What it actually reflects is a judge who applied the law to the facts as she found them and arrived at a sentence that reflects what the law permits for someone who committed wire fraud, conspiracy, and bribery at this scale, compounded by perjury during the trial. Moderation in sentencing is not mercy for the victims of the scheme.
It is a procedural outcome of the sentencing guidelines that govern federal courts.
The 70-plus indictments and 66 convictions that the Feeding Our Future investigation has produced represent one of the most sustained federal fraud accountability campaigns in recent American history, and the investigation is explicitly ongoing.
Authorities continue to file charges against newly identified participants, with Fahima Mahamud, CEO of Future Leaders Early Learning Center, among those recently charged in an expansion of the case.

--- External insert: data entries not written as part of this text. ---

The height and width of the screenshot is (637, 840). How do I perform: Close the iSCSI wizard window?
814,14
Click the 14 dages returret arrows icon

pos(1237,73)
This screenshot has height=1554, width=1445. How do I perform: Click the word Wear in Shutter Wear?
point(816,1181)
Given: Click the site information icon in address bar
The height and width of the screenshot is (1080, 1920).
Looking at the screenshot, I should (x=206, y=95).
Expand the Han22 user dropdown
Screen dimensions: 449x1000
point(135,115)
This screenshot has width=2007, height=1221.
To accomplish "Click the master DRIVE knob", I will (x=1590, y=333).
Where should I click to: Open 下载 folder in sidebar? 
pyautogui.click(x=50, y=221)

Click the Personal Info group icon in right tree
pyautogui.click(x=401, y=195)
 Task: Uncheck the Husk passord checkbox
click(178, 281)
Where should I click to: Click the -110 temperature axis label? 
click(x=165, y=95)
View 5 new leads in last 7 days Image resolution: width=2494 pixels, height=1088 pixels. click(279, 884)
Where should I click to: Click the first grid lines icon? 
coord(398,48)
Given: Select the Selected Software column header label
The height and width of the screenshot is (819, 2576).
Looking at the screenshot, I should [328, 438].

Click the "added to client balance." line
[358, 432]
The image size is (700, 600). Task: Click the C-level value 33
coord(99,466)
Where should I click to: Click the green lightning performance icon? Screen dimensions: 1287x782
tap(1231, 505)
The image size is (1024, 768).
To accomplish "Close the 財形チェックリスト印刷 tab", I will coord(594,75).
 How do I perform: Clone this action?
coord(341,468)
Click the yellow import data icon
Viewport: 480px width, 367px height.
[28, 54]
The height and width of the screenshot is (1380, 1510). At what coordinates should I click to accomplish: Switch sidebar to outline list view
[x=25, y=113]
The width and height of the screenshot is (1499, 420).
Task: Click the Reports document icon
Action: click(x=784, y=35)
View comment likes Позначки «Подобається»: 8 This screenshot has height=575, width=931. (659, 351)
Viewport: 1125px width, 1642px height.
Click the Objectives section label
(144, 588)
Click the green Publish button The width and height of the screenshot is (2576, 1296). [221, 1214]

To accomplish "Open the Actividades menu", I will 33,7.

The network of organizations that participated in the scheme extended well beyond Feeding Our Future as an institution and touched communities and organizations across the Minneapolis area in ways that federal investigators are still mapping.
For Minnesota, the Bock sentence and the DOJ’s concurrent Medicaid fraud announcement on the same day represent a reckoning with a failure of governance that the state’s political establishment would prefer not to examine too closely.
The programs that were defrauded were not obscure or peripheral. They were large, well-funded, publicly prominent programs that were being administered in the name of vulnerable children and disabled adults.
The people who administered them did so under the oversight of a state government that is now facing hard questions about why the warning signs were not heeded faster, more aggressively, and with more serious consequences for the organizations that were gaming the system.
The answer to those questions, for anyone willing to look honestly at the political landscape in Minnesota, begins with the culture that the Walz administration allowed to develop around social welfare spending.
Programs whose budgets exploded tenfold or more within a few years, drawing in new providers at a rate that no oversight apparatus could meaningfully vet, were operating in an environment that prioritized expansion over accountability. The argument that rapid expansion of social programs was a humanitarian response to the pandemic is not entirely without merit.
The argument that the result, $250 million in stolen funds from a child nutrition program alone, reflects responsible stewardship of public money is not a serious position.
The Bock sentence will not restore the money that was stolen, will not feed the children who went unfed, and will not undo the damage that the Feeding Our Future scandal has done to public confidence in the social welfare programs that genuinely serve the people who need them.